Sunday, February 14, 2010

Instant SnapShot

I really wonder about my generation sometimes.
I hate parties. Let me make that stipulation before I may proceed. They really just make me tired, and by the time I have enough personal space to look around, everyone in proximity is being insanely inappropriate, and then I gag a bit.
So that's my deal.
It surprises no one when I say that I don't like big parties. No one with an ounce of intuition, anyways.
And yes, I completely understand that I can't find the person I want to be lazy with, a beau, without putting myself out in the world to find them first. My confidence problems, which don't manifest themselves in the way that most girls' my age, but in a quieter and more withdrawn way, don't help me any. I'm the biggest mess, and most people would never guess that.
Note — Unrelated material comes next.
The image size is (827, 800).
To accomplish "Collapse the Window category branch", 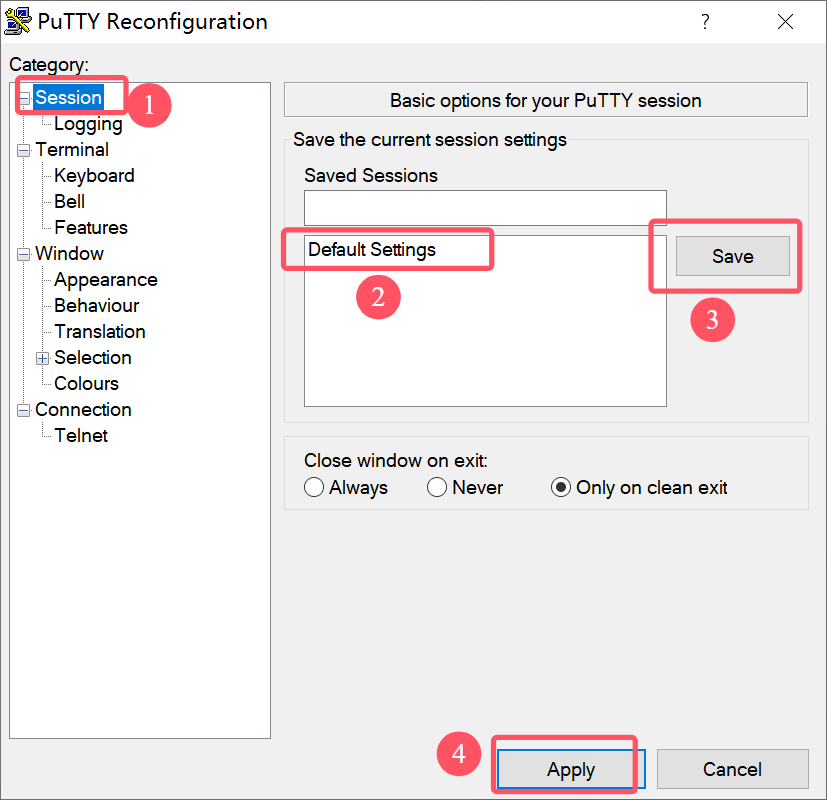I will coord(23,254).
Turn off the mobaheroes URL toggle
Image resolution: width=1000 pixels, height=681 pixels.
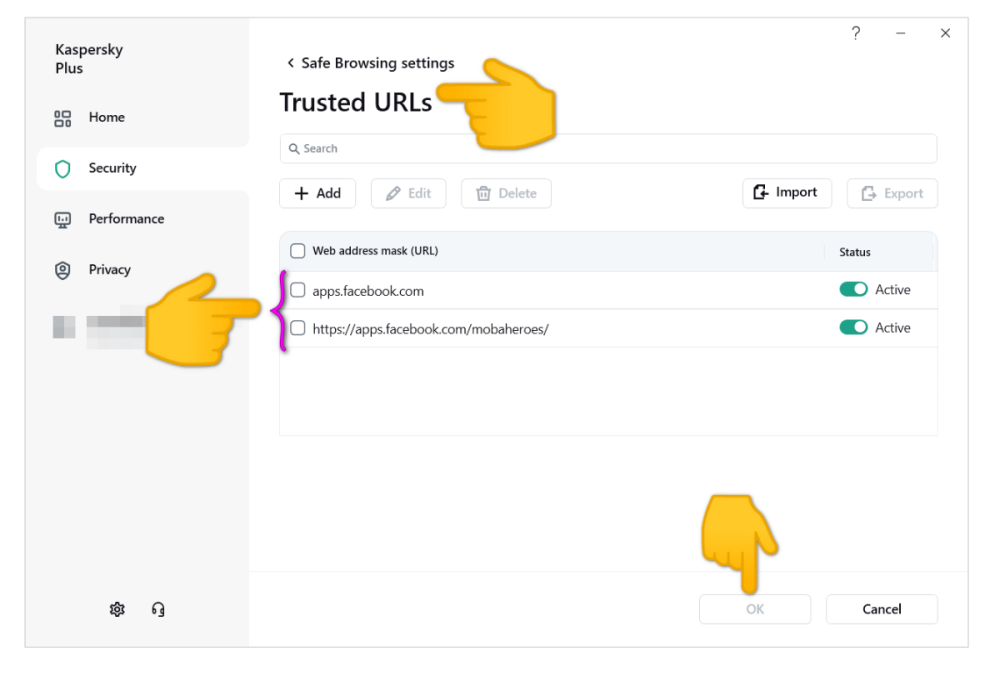[x=853, y=328]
But, really. My generation. Our need for instant gratification and our culture of "hit and run" socialization...are these results of short attention spans, overstimulation of dopaminergic receptors, or an upbringing in a world full of too many choices and not enough security? We seek what we can surely grasp, fleeting as that grasp may be. It worries me, this apparent piece of our souls that is missing. I guess my own desires color my outlook, but doesn't it sort of...suck? To live this life of getting what you can, because genuity is clearly too much to ask? I don't think that it is too much to ask. I think it is just enough. But, oh, our cultural pressure! What are we supposed to expect from ourselves when, often, the world expects everything and nothing from us? It's a quandary that is hard to grasp and harder to conquer. It's a matter of courage, I believe, to have the courage to closely examine your life and decide what you ACTUALLY want, not what you think you should want. As we bypass truth in the race to satisfaction, we also let ourselves fall to the wayside, in a combination of things too complex yet too fleeting. We want to feel as if we belong, above all things; we want to feel warm touch and deep concern and a blanket of constancy. This is normal, but the way we go about it, with desperation but a short lived need, produces this culture we see now. It is a culture that lacks any privacy in intimacy and any need to respect oneself enough to give that privacy. We have a culture of blurred morality, or perhaps, morality has been quietly redefined into a whole 'nother monster.

I don't have the answers, the explanation. All I can say is that...I don't like it. I just don't like it, and I insist on being myself, and if that means a slower curve of "socialization", then that's that.

1 comment:

TinaTina said...

i absolutely love this. and agree. i wish there were more people in this stage of life that weren't so easily satisfied. it's hard to really try to be yourself, yet not let everything hang all out, when everyone around you glosses over anything that isn't blatantly thrown in their faces.